Dave dvt at psu dot edu
 
dvt <[email protected]> wrote in message news:<[email protected]>...
> You missed some, Carl. I put 'em in brackets.
>
> > Spelling [dpvc] arguments, amusingly, tend to attract [dpvc] people who are deeply convinced
> > that they must be right and that everyone else must be wrong, yet depend on the weight of what
> > is little [dpvc] more than popular voting in a beauty contest.
> >
> > Few of the most vehement actually (dpvc) know anything about the history or linguistic forces
> > that shape the modern forms of words--and God forbid that the modern forms should include
> > variants. Yet such folk rarely distinguish between which and that, or fluently (never gonna be a
> > dpvc in fluently, while gonna is never gonna lose it) drop both without exciting comment [dpvc]
> > or confusion.
> >
> > The "best authorities" in popular orthography are always the ones who agree with you and are
> > invariably self-appointed [dpvc]. (Yez never meet 'em down th' Kwik-Way, as Mister Dooley might
> > say to-day.)
>
> > P.S. Quick, which do you vote for--fogeling or fogelling and why?
>
> fogling. It is pretty easy to figure out the pronunciation, and that extra syllable seems
> redundant.
>
> Dave dvt at psu dot edu

Dear Dave,

Is "fogling" actually easy to figure out?

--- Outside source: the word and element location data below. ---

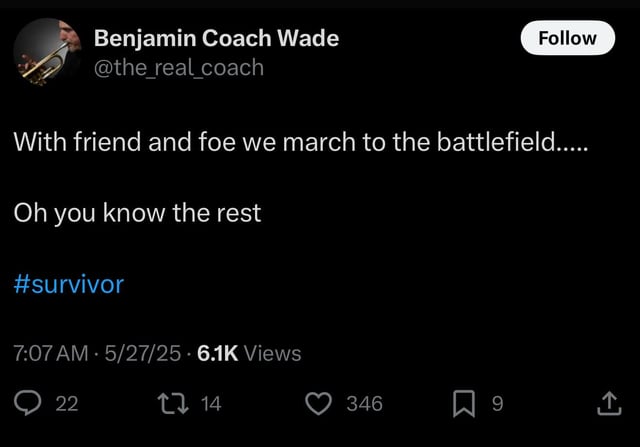Open Benjamin Coach Wade's profile picture
Viewport: 640px width, 447px height.
click(x=43, y=53)
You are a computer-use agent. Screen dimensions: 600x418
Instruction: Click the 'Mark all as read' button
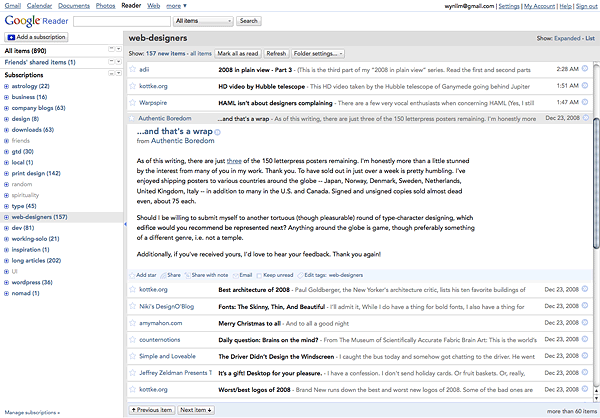tap(237, 53)
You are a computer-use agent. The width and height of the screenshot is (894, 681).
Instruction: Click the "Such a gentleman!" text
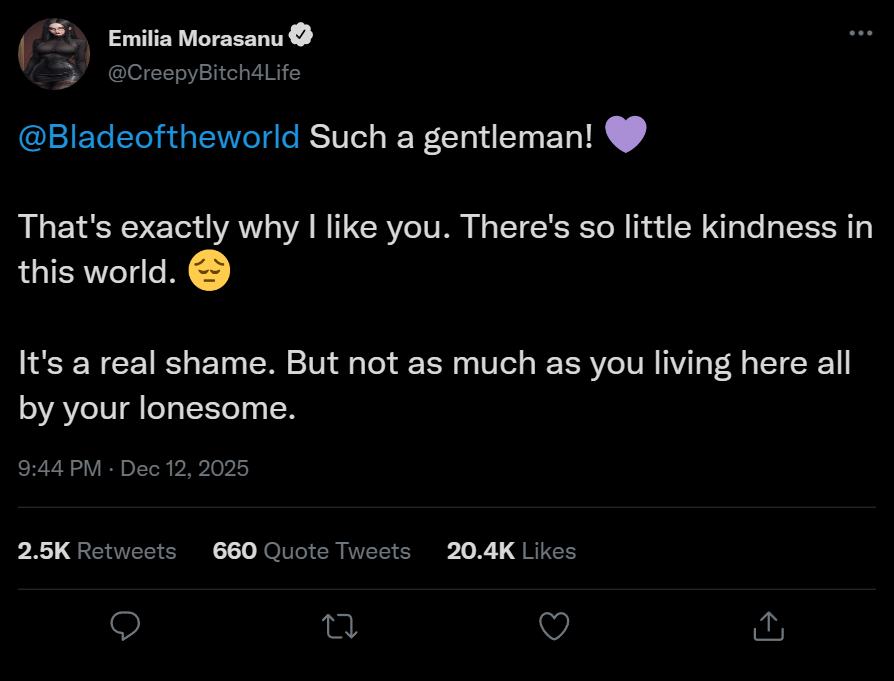click(451, 136)
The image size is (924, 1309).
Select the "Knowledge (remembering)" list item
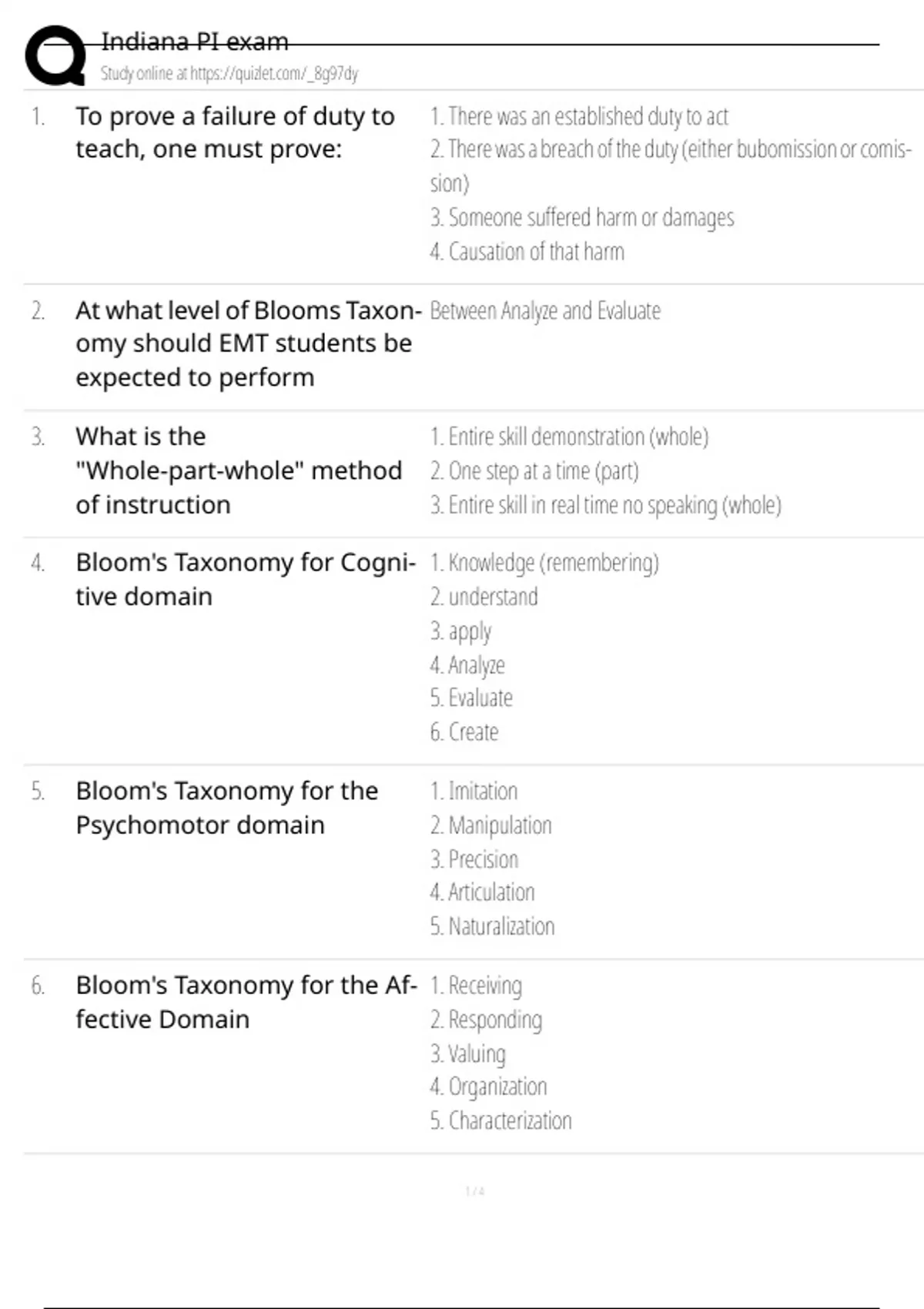click(x=544, y=563)
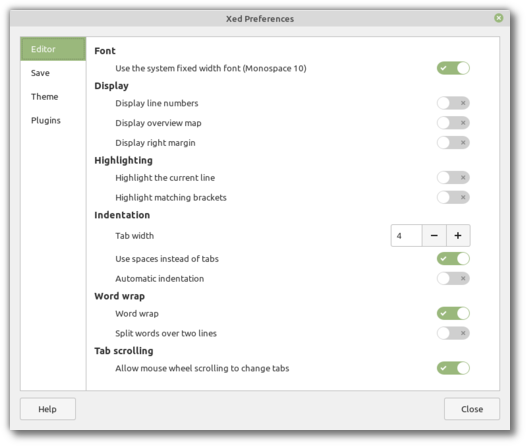Viewport: 526px width, 446px height.
Task: Toggle mouse wheel scrolling to change tabs
Action: click(x=453, y=368)
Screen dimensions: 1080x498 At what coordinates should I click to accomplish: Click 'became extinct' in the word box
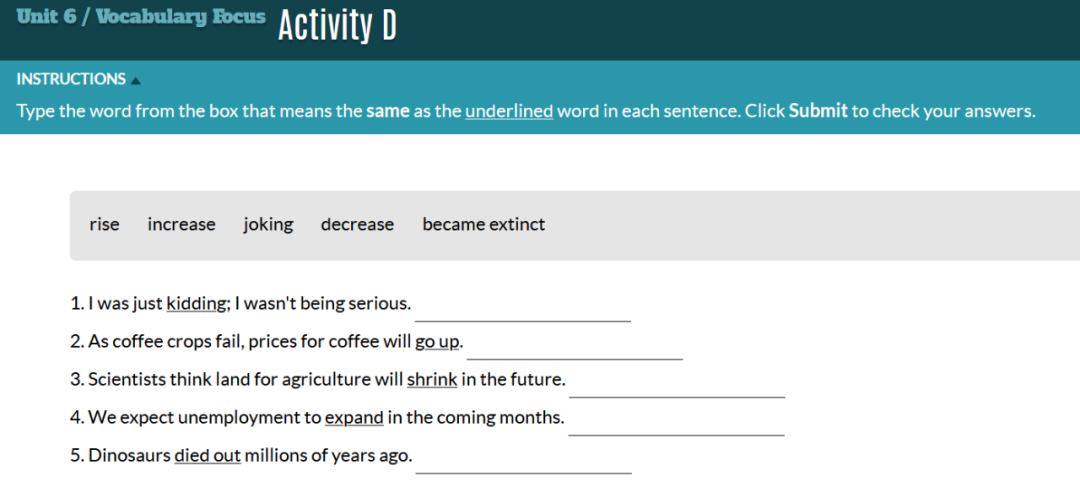(484, 225)
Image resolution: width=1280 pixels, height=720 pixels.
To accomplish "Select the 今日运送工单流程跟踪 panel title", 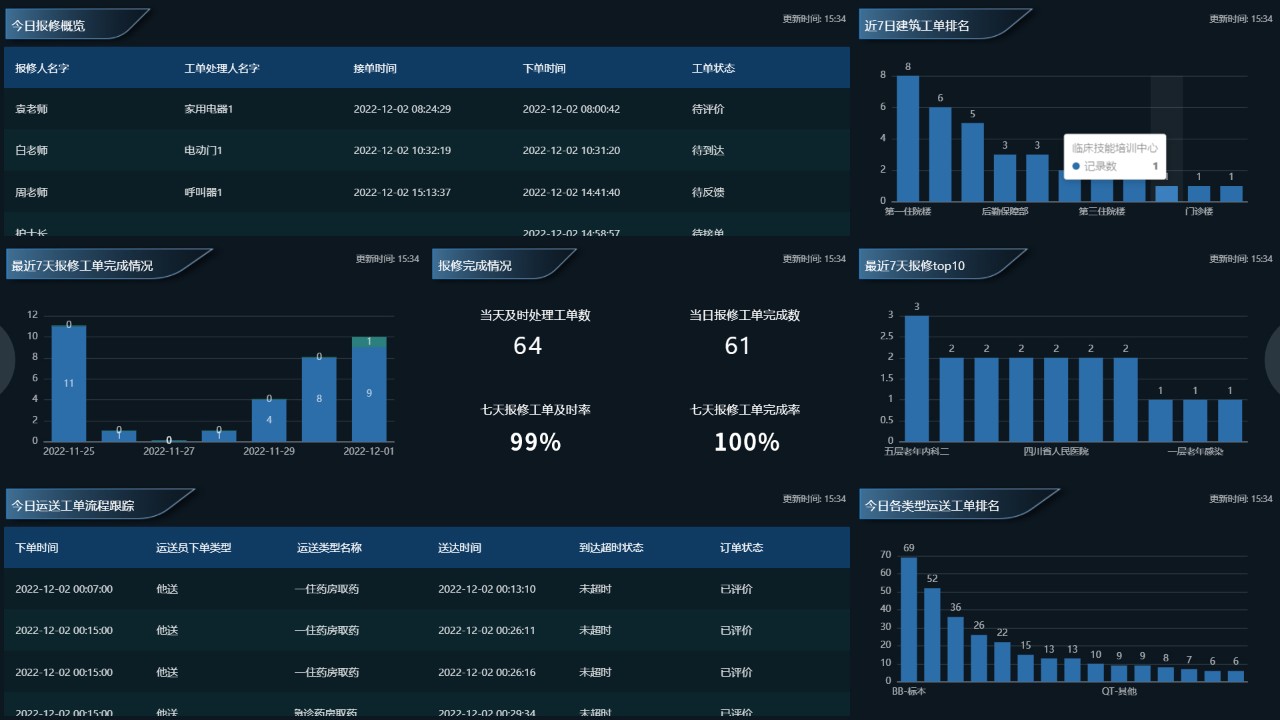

Is this pronounced as if you mean a young fog, to rhyme with "goggling"?

Or as in fee-fie-foh-fum with the sound of "boat" or "wrote"--fogeling.

(In any case, the vocalic consonant version of "L" marks the slippery spot where the a-e-i-o-u-and-sometimes-
y breaks its academic hip. "Little" is two syllables, but the L's are quite diff-runt (or diff-er-
ent). Sometimes they gang up on the helpless dental consonant -tt- and pulverize it--and then we
have the slurred single syllable l'il, as in "Dave has two l'il boyz, wun younger'n t'other."

Charles Fo-gahl, according to the most recent tech support pronunciation
 
Call Forge wrote:
> dvt <[email protected]> wrote in message news:<[email protected]>...
>>fogling. It is pretty easy to figure out the pronunciation, and that extra syllable seems
>>redundant.

> Is "fogling" actually easy to figure out?

I thought so. Just remove the f, pronounce it, then put the f back on.